The chairman and chief executive of NCR Corp. wrote a recent column about the 50th anniversary of the ATM — the automatic teller machine — without mentioning Dayton or even his company, which makes ATMs.
The column (found behind a paywall) ran in Tuesday’s print editions of the Wall Street Journal. In it, Nuti explores the ATM’s impact on the world.
He might have mentioned Dayton. Or even the company he runs.
While the ATM was not invented in Dayton, much of the machines’ flexibility and technology that we now take for granted was engineered or at least directed here.
NCR — based in Dayton until 2009 — was often at the forefront of ATM innovations, Ken Justice, PNC Bank’s top ATM executive, said in a recent interview. The company would update the machine’s technology through work in Dayton.
”I think the people that were creating the strategy, determining what the next ATM needed to do, a lot of them were actually here (in Dayton),” Justice said.
Brady Kress, president and chief executive of Dayton History, agreed that much of the evolution of ATMs originated in the Gem City.
In an interview, Kress mentioned the NCR 770, a milestone self-service machine from the mid 1970s. NCR also refined related technologies, such as the magnetic strips used on card readers today, LCD screens and thermal printing paper, all with links to Dayton ingenuity.
“Once the concept was out there and perfected, I think NCR really ran with it,” Kress said.
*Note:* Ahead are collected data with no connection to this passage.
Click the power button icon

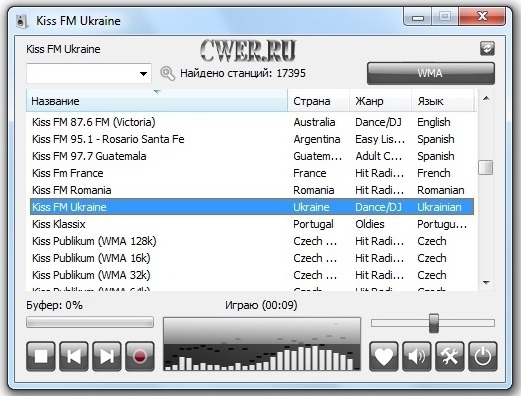[x=483, y=356]
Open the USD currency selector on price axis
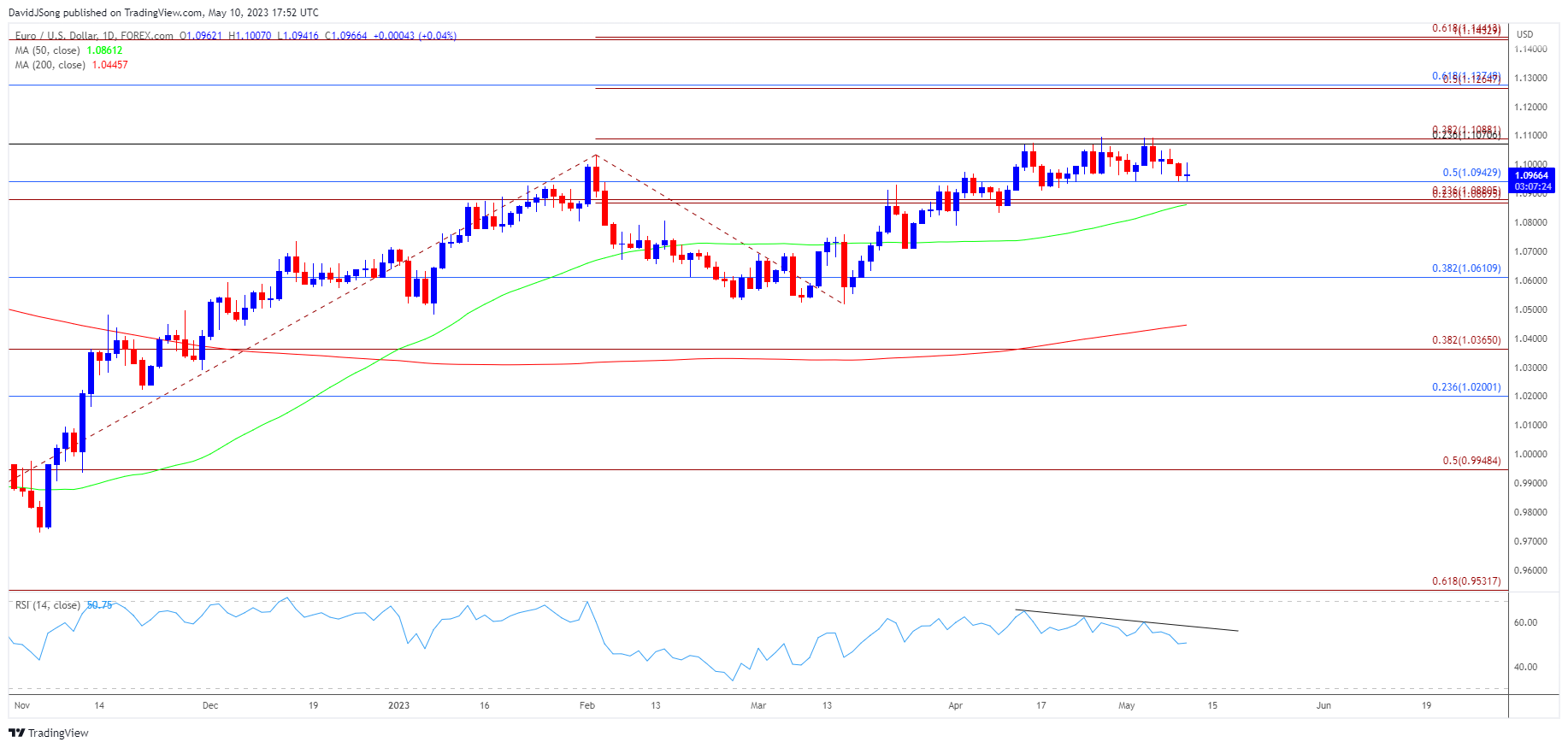Screen dimensions: 1568x748 (x=1524, y=34)
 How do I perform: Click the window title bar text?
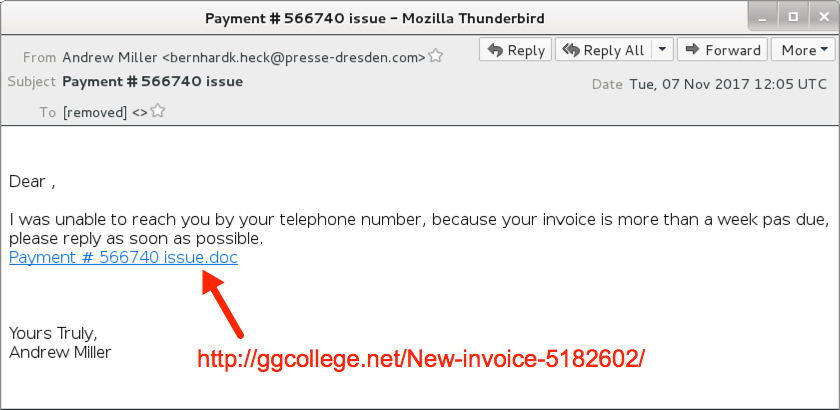point(375,19)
You wouldn’t know that from Nuti’s column, though. His company’s web site says its “SelfServ” brand ATM “remains the world’s No. 1 ATM brand, with over 650,000 installed globally.”
NCR is now based in Duluth, Ga. In January 2009 — less than six months before NCR announced that it was leaving its then-home of 128 years for Georgia — an NCR spokesman told this news outlet that “Dayton is our headquarters.”